* **PASSAGE PROVIDED**

BEGIN

Research Project
8819807
DESCRIPTION (provided by applicant): This Small Business Innovation Research project aims to develop hard ceramic coatings that will reduce the sliding resistance of archwires in their brackets during orthodontic treatment procedures. Excessive sliding resistance, which is a combination of friction and notching/binding behavior, works against tooth motion as the bracket slides along the wire into a new position, resulting in less predictable outcomes, and requiring increased force, treatment time, chair time, and patient costs. If successful, the hard coatings will decouple sliding resistance from other properties of the arch-wire material, such as stiffness and provide the practitioner with new material systems for solving specific patient problems. Phase II will continue and expand highly promising Phase I results, in which thin coatings of alumina, zirconia, and titania were applied by ion beam assisted deposition (IBAD). The coatings decisively reduced sliding resistance of archwires in tests conducted by a major manufacturer of orthodontic appliances. The testing showed major reductions of both sliding friction and notching/binding behavior; and two of the coating materials demonstrated high resistance to scratching and delamination. The Phase II program will improve on coating properties through optimization of IBAD parameters, evaluate the coated archwires by in vitro testing in a more realistic configuration, and make a final selection of coating material and deposition parameters for a clinical study. Coated archwires will be evaluated in a limited clinica study at a major research university to test their efficacy in early and intermediate stages of tooth straightening in children. The commercialization potential of ceramic-coated orthodontic archwires is very high, as already demonstrated by the Phase I involvement by our industrial collaborators in laboratory testing. Phase III commercialization would be a straightforward expansion of Spire Biomedical's coating and surface- modification business, which specializes in surface treatments for orthopedic prostheses, catheters, and other medical devices.

END

* **REQUIRED ACTION**
In the project description on ceramic-coated orthodontic archwires, which three coating materials were applied in Phase I? The lines after this are separate material and have nothing to do with the project description.

* **SUPPLIED MATERIAL**
BEGIN

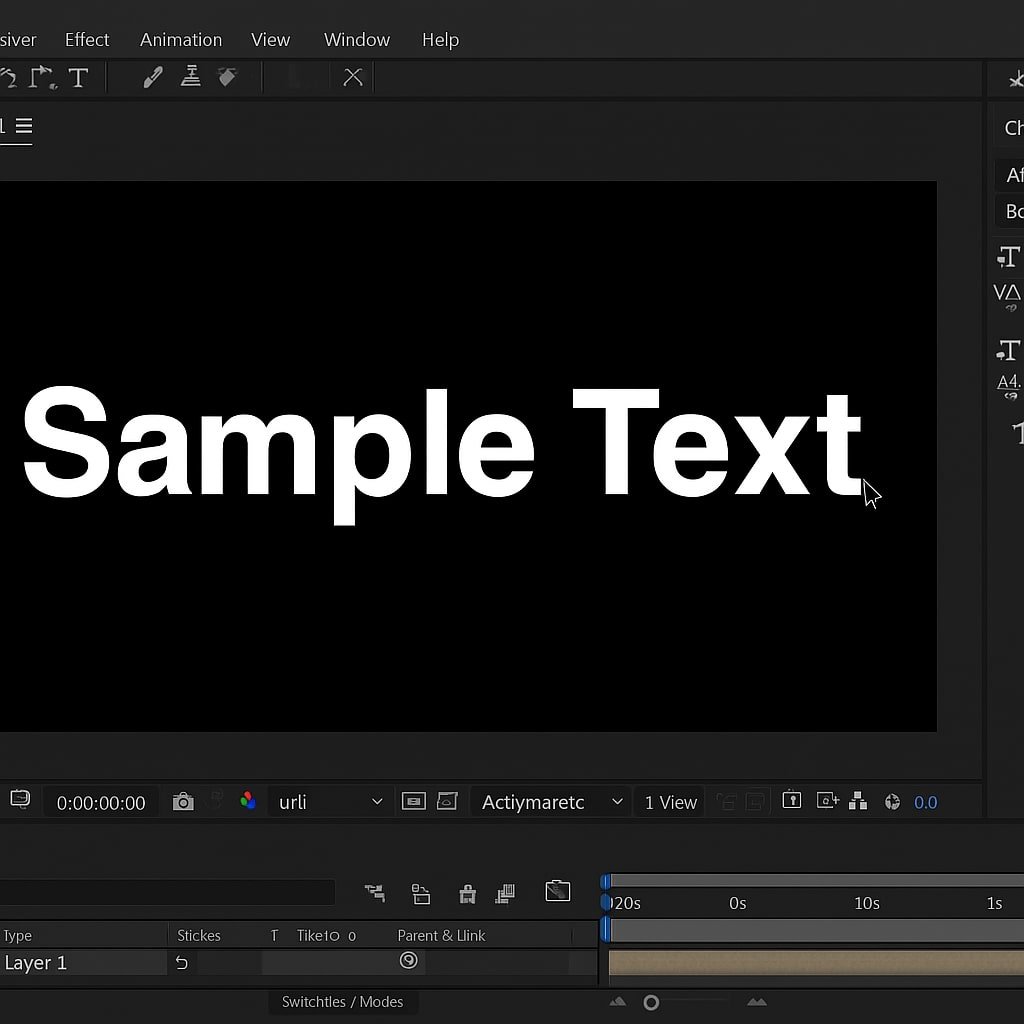Click the Switchtles / Modes button
This screenshot has height=1024, width=1024.
click(342, 1002)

END

* **RESULT**
Alumina, zirconia, and titania.